### [EXTRACT]
##########
Unicode is the first plane of ISO 10646 (see below);
this plane is also called
BMP (Basic Multilingual Plane) or
Plane Zero.
The Internationalization of the Hypertext Markup Language
[I-HTML]
proposes Unicode as the document character set.
ISO 10646 is a 32-bits encoding.
It is divided into 32,000 planes, each with 65,000 characters capacity.
This permits 2,080 million characters.
This form is also called UCS-4, Universal Character Set 4-bytes.
Only the first plane (Unicode) is in use.
UTF-8, (Universal Character Set Transformation Format)
is an addendum to ISO 10646.
It provides compatibility with ASCII
and the ASCII characters are represented by 1 byte (8 bits)
and not 4 bytes (32 bits).
In general, it is economical with the bytes used in the encoding.
[HTTP-1.1] allows for the character set to be negotiated.
For example, the client and server can agree on using Unicode.
Rendering is drawing the glyphs
(graphic representation of the characters)
on the screen or printer.
This is the job of the browser and
the browser depends on the graphical facilities of the computer.
Undisplayable characters
are the characters that cannot be displayed due to the lack of facilities.
The I-HTML
"does not prescribe any specific behavior",
but notes some "considerations".
WInter recommends the following:
- The behavior of undisplayable characters must be controlled by
the options setting of the browser
- Some options can be combined.
- There must be a small Undisplayable Characters Flag
in the browser part of the screen, not in the document part.
Something similar to the red button indicating that the browser
is loading a document, but smaller.
The flag must be ON if the current document contains one or more
undisplayable characters.
The presence or absence of the flag must be user definable.
- Undisplayable Character Tolerance is a user definable value
in the range from 0 to 10,
that signals the behavior of the browser.
- 0 Undisplayable Character Tolerance means ignore all
undisplayable characters.
##########
### [PROBLEMS AND TASKS]
A. In the character encoding passage, what does "0 Undisplayable Character Tolerance" mean?
B. Pick up the character encoding passage after its last sentence and keep it going.
The rows after this come from a separate source.
##########
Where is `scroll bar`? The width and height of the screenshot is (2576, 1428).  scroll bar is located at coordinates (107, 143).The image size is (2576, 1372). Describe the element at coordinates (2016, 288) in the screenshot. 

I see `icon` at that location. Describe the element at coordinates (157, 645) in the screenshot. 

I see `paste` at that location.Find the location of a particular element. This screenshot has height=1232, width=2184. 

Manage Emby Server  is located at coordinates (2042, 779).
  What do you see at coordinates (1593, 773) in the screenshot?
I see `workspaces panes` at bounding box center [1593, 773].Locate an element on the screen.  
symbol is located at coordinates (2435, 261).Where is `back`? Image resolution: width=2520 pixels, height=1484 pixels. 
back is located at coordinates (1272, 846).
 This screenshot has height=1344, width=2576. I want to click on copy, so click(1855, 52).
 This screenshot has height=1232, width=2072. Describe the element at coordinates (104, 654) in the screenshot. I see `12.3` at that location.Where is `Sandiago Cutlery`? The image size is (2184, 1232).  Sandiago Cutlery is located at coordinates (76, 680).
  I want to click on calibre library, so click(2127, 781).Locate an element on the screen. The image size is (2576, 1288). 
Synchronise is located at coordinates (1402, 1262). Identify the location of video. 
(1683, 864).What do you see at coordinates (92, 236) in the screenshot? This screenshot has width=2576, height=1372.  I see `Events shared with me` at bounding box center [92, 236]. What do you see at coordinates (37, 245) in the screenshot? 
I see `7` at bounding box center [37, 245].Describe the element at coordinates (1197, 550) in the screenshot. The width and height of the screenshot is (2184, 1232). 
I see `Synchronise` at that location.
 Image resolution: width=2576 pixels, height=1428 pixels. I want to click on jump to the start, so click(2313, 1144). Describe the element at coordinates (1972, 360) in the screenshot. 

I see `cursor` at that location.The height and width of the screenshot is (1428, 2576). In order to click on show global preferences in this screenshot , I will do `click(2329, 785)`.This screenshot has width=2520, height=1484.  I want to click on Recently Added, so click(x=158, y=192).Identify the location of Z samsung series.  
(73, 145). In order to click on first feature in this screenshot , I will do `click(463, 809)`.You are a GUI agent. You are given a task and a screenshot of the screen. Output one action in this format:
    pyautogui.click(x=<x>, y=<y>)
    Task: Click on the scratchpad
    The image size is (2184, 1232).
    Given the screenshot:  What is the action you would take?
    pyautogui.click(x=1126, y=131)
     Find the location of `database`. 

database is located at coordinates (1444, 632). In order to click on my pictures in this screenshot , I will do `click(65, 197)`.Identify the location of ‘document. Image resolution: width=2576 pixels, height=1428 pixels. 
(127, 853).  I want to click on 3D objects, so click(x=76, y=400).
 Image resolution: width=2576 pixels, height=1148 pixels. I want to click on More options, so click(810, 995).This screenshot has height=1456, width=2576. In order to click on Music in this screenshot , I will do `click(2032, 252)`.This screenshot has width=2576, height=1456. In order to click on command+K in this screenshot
##########
### [THE RESPONSES]
A. It means ignore all undisplayable characters.

B.
- 5 Undisplayable Character Tolerance means a reasonable default warning
for undisplayable characters.
This behaviour must be defined.
For example, show only up to 10 continuous undisplayable characters and
try remaps, such as "é" to "e".
- 10 Undisplayable Character Tolerance means show one
Replacement Glyph
for each undisplayable character.
- The other intermediary values must change gradually.
- Undefined Undisplayable Character Tolerance must gravitate towards
the default value (5).
- The undisplayable characters must be remapable to a user definable
Replacement Glyph
for example, "_".
Or one of several numeric representations;
for example, hexadecimal or decimal.
- The default Replacement Glyph must occupy approximately
the same space as the average glyph in the document.
It must be a box containing the Unicode value in hex.
Font Servers could supply the browser with missing glyphs.
{The proposition of Martin Dürst will be resumed here.}
The characters allowed in the URL are a subset of ASCII.
URL where supposed to be hidden,
but they are very visible and important commercially:
firms want to spell their names with accents.
The most urgent is to have a large character set for the query part.
There have been propositions on using UTF-8.
URL needs a lot of work.
Internationalized softwares are developed without
the cultural characteristics embedded.
They can be localized parametrically for different cultures;
for example, the same software can run for
Germany with the German conventions,
or for Italy with the Italian conventions.
Internationalization is a well known field;
for example, a significant amount of effort was done
during the POSIX (Unix) standardization.
The mechanisms must be sufficient for implementing the localizations.
Localization itself is usually discussed in other fora;
for example, how to represent the date in Germany.
Most conventions have been already agreed.
Any number of cultures (real or imaginary) are possible.
For example, France, Germany, European Commission.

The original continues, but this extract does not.